** What the task requires **
Take the line that holds "Select the KDJ indicator button" and every line after it to the end of the entries, and repeat them exactly without the pictures.

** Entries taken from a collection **
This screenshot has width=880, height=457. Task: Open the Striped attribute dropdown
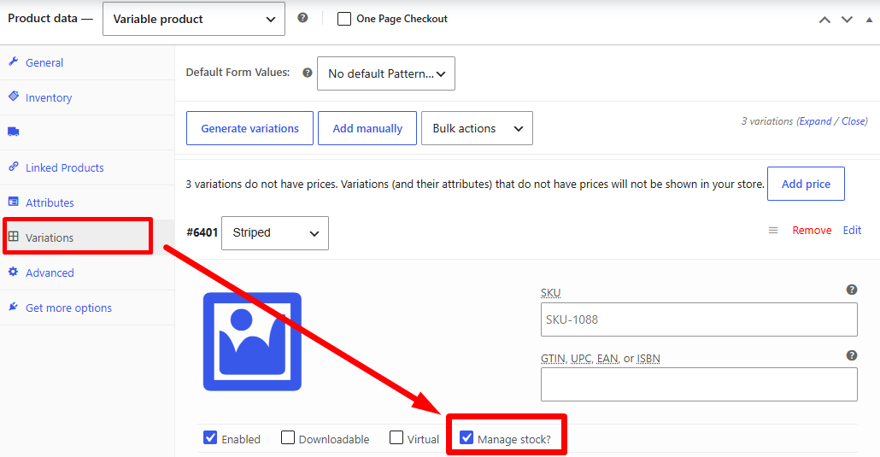pyautogui.click(x=275, y=233)
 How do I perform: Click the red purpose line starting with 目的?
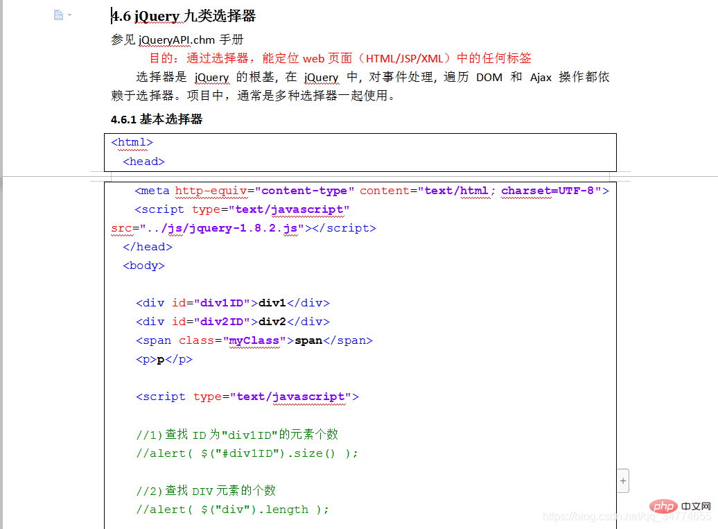(340, 58)
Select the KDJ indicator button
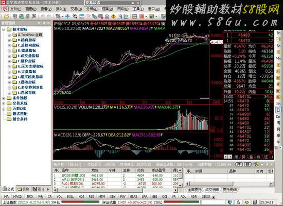283x206 pixels. 81,196
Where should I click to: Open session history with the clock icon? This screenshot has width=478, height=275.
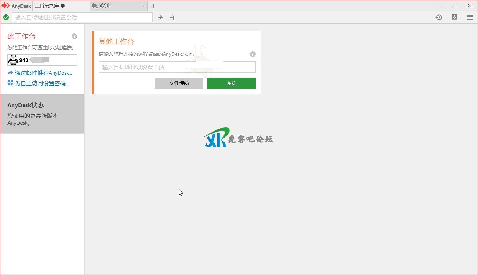tap(439, 17)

** Your response **
Select the KDJ indicator button
283x206 pixels. 81,196
Where should I click to: Open session history with the clock icon? This screenshot has width=478, height=275.
tap(439, 17)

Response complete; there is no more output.